When dinnertime rolls around, it’s easy to wake up (even if you went to sleep immediately after a hefty snack). The best meals have been potlucks, when members of the community all cook up something delicious (usually enough food for about 80 people), and we proceed to devour it. And, as I’ve discovered, one can go from very hungry to very full in an little as five heaping plates.

Sometimes we give our hosts an after-dinner presentation to tell them a little bit about Bike & Build, and show them this video. I don’t think I’ll ever be able to listen to this song again.

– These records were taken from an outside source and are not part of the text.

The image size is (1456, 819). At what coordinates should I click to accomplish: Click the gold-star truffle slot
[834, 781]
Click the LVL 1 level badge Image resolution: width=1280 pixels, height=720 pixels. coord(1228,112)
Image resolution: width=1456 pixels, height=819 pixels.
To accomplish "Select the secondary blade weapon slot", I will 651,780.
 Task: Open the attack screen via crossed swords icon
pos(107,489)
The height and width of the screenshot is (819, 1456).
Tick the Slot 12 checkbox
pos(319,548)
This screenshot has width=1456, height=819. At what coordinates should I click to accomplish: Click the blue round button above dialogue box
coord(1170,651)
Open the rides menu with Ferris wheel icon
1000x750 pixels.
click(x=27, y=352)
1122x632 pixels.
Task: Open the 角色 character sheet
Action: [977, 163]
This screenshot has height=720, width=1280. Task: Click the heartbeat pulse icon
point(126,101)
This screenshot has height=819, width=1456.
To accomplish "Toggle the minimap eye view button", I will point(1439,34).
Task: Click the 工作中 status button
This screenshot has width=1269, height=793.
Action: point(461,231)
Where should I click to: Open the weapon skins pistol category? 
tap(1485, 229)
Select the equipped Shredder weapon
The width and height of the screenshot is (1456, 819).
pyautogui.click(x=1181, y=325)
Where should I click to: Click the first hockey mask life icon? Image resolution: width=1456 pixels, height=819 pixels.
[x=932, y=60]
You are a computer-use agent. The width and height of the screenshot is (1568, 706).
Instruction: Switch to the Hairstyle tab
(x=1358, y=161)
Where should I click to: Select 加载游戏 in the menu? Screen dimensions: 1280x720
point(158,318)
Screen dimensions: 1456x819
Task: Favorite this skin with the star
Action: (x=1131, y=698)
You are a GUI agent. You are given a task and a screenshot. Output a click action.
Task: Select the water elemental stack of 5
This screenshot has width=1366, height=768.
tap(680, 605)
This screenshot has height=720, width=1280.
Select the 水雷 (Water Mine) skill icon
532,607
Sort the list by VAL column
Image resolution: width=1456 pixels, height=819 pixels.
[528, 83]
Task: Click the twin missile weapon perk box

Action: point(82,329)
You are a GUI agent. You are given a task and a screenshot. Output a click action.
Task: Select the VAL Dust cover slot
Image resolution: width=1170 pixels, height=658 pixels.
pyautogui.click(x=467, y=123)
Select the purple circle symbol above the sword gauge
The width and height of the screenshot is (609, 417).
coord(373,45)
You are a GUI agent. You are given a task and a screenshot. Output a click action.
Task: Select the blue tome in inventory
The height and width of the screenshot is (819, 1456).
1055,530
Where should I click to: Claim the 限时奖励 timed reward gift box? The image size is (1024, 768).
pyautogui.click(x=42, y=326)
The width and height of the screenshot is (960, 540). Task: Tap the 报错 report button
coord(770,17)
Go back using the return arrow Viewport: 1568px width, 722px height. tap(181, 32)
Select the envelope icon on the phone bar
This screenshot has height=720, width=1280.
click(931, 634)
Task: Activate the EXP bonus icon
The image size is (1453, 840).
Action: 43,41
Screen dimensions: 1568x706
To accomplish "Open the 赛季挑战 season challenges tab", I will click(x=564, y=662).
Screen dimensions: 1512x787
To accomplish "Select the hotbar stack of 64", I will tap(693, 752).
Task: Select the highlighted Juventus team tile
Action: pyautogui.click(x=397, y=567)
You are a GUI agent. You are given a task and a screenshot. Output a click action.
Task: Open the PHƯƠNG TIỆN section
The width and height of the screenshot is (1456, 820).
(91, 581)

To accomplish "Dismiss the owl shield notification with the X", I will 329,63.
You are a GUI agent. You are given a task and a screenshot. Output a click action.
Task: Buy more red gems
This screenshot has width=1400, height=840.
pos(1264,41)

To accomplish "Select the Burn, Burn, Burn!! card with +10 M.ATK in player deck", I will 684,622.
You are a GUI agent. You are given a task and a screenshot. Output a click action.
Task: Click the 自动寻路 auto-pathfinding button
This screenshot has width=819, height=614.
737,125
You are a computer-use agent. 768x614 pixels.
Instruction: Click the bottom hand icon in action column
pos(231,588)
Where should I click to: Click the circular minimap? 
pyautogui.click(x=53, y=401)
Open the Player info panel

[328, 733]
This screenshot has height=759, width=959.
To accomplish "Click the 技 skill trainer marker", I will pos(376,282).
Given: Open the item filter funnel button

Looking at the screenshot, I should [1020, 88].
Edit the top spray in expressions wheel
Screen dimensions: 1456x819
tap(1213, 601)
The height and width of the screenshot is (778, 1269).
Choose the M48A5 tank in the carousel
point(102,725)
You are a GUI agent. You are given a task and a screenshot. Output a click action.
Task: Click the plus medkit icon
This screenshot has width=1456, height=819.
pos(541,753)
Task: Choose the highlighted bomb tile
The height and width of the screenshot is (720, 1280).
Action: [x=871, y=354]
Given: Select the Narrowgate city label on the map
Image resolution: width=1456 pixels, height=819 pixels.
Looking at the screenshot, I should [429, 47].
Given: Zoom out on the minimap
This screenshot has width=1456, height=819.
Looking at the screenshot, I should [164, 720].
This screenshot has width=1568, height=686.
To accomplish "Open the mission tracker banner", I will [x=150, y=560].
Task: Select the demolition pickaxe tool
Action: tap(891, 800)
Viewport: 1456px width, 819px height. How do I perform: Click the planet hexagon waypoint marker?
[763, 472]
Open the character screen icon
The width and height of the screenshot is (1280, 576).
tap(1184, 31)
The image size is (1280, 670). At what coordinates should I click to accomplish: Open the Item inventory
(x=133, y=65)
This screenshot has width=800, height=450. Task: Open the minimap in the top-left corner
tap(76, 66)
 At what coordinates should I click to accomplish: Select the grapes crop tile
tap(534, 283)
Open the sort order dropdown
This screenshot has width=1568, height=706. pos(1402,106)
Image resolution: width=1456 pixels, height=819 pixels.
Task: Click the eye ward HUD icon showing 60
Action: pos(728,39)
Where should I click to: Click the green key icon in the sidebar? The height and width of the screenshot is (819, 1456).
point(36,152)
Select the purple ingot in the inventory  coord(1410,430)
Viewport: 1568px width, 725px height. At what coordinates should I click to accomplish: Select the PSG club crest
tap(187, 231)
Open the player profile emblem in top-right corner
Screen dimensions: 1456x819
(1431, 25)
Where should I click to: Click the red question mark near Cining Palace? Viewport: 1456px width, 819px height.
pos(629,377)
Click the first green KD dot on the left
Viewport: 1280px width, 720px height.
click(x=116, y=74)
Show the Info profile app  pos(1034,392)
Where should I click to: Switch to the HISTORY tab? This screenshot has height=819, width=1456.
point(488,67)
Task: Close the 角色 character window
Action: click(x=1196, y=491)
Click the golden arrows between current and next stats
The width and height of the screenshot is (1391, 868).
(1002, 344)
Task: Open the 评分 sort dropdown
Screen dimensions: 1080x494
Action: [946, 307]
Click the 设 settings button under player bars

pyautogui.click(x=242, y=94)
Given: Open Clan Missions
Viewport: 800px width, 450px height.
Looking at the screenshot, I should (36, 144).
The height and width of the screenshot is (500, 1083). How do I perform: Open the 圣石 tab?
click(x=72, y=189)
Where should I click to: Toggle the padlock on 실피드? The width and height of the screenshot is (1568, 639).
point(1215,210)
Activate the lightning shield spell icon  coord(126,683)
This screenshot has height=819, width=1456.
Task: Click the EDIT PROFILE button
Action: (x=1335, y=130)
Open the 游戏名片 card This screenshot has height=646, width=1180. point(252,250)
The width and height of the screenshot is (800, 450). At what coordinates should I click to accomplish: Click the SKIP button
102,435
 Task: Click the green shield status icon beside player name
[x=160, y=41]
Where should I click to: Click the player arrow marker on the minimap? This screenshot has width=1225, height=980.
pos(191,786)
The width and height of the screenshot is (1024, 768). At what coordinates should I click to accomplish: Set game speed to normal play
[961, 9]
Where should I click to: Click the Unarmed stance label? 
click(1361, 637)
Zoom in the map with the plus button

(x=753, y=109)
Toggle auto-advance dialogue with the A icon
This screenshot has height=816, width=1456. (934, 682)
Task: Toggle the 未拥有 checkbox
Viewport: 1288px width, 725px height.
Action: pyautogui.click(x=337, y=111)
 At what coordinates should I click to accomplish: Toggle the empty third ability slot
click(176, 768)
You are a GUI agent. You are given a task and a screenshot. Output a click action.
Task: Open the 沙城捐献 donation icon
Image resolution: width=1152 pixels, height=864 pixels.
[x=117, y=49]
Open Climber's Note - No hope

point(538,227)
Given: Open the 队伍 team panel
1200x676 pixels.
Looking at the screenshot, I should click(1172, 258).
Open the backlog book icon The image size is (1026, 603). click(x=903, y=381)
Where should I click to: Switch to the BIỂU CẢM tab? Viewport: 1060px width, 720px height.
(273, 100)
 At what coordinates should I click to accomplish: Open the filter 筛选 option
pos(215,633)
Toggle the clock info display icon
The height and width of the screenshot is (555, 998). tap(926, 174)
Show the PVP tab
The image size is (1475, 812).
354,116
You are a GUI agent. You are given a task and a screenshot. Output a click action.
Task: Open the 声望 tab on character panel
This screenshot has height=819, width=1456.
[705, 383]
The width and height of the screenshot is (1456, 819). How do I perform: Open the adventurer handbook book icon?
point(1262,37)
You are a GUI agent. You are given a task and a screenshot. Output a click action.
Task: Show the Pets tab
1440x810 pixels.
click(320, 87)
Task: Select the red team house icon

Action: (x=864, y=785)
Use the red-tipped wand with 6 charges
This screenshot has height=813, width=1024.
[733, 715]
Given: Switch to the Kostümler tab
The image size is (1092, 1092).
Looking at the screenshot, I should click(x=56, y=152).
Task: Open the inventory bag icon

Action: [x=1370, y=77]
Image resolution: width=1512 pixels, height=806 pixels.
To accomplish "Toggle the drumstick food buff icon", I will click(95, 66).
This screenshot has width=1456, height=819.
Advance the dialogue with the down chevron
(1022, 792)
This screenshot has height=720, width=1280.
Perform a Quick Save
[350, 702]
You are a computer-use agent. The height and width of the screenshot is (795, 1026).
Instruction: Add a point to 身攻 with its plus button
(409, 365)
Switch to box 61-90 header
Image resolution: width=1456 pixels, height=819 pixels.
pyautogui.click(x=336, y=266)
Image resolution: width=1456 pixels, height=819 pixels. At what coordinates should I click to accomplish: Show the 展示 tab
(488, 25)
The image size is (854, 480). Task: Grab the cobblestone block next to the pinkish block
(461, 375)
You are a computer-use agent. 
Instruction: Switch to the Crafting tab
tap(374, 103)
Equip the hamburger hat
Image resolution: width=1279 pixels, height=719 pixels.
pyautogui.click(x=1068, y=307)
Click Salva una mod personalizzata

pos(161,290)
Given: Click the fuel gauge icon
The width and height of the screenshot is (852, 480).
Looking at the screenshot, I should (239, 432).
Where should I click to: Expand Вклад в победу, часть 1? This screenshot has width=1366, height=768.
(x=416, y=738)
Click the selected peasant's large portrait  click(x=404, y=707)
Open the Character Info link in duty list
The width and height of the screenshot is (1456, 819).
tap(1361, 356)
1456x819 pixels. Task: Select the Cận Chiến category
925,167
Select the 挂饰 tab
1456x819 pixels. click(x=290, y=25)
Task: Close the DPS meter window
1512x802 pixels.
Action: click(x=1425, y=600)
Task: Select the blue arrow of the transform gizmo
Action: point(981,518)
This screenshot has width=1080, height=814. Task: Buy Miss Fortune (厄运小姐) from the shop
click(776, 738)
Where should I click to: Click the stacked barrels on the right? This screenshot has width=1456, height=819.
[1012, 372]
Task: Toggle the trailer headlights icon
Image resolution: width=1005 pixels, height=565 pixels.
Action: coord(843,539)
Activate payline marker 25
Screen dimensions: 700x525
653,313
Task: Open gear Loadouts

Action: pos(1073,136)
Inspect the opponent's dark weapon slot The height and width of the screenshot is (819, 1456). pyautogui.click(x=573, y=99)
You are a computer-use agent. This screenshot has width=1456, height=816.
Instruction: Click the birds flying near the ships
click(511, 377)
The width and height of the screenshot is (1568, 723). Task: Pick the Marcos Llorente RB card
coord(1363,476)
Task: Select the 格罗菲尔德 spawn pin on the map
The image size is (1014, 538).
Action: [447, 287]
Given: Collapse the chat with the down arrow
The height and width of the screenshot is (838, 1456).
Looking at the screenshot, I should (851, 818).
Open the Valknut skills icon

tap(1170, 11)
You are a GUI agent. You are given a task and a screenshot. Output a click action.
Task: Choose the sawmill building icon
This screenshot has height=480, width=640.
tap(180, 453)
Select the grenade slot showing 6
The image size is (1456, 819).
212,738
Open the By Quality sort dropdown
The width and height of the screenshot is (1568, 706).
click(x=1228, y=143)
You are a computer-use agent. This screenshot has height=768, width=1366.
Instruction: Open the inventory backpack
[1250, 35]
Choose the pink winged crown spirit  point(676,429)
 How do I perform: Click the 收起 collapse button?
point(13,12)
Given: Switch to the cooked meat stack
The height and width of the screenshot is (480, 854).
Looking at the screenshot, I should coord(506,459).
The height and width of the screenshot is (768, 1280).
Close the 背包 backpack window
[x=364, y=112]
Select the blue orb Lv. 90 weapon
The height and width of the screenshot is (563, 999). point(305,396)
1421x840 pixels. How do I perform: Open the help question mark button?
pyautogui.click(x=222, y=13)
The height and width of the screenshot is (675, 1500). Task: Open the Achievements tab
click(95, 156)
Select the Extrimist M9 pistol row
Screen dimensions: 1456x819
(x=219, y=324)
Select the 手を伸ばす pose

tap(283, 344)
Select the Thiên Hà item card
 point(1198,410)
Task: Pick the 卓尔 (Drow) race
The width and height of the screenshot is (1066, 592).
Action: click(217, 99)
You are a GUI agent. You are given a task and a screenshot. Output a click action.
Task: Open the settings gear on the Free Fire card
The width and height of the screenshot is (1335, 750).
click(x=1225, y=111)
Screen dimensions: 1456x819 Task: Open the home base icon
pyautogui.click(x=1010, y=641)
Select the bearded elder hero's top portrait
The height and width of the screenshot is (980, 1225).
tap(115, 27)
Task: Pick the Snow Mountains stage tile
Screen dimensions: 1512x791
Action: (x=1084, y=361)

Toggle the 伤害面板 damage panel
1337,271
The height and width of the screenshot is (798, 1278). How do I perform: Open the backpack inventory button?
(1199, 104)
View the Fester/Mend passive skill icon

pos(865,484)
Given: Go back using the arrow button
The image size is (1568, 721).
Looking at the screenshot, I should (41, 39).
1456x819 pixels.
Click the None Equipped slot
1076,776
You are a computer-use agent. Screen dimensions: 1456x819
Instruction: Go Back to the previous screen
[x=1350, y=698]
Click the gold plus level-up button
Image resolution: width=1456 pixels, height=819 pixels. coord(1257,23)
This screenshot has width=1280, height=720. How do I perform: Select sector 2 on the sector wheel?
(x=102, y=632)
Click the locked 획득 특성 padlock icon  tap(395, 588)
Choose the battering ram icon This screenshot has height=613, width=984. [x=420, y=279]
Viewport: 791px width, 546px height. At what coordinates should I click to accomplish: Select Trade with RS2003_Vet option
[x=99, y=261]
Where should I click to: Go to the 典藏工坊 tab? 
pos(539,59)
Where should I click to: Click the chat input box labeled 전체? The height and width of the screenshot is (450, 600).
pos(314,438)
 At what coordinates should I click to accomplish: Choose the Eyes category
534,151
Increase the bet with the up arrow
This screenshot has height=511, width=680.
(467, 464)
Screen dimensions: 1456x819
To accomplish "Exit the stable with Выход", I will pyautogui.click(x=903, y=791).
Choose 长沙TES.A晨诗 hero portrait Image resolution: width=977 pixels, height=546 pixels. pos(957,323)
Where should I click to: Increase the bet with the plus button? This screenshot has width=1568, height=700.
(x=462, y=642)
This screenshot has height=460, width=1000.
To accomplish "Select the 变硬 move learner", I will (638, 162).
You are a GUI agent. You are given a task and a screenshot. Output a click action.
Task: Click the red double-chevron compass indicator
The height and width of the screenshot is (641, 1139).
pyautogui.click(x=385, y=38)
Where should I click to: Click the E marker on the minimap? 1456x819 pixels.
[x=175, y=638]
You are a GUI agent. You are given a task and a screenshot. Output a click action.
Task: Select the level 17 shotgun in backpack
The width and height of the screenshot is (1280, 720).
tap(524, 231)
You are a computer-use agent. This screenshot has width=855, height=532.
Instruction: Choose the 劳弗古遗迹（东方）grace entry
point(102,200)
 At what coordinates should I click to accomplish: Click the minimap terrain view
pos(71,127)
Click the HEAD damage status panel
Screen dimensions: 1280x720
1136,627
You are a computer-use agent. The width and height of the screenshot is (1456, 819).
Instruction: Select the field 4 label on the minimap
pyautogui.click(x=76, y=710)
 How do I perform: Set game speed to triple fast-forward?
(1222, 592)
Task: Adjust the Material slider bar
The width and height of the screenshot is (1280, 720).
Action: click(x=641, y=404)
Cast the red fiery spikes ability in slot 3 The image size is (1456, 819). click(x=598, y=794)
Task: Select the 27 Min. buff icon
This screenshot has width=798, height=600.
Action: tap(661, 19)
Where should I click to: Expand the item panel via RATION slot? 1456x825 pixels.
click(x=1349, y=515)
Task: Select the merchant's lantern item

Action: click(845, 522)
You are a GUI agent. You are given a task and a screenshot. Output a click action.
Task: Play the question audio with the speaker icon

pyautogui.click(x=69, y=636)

Tuesdays should be mentioned. Tuesdays are wonderful. Tuesdays are mail drop days. Those are the days when the van swings by the post office to pick up stacks of letters and piles of packages from friends and family (most of whom seem to be rather concerned about our collective malnutrition). My mom has proudly established her position in the corps of parents from whom a box of baked goodies can be expected every week without fail, and I always set out that box in the collective “eat me” pile We graze around this pile right when the mail comes in, then continuously until dinner, then right after dinner, then intermittently between dinner and bedtime, and then again once more but rather heavily right before going to sleep. I think this activity is mandatory.

At some point in the evening you invariably remember that you meant to clean your bike that night. Of course, by that point, it’s usually 9pm and you’re stumbling over yourself, ready to collapse on your Thermarest and already grumpy but excited to ride somewhere else in the morning. So you tell yourself that you’ll do it tomorrow.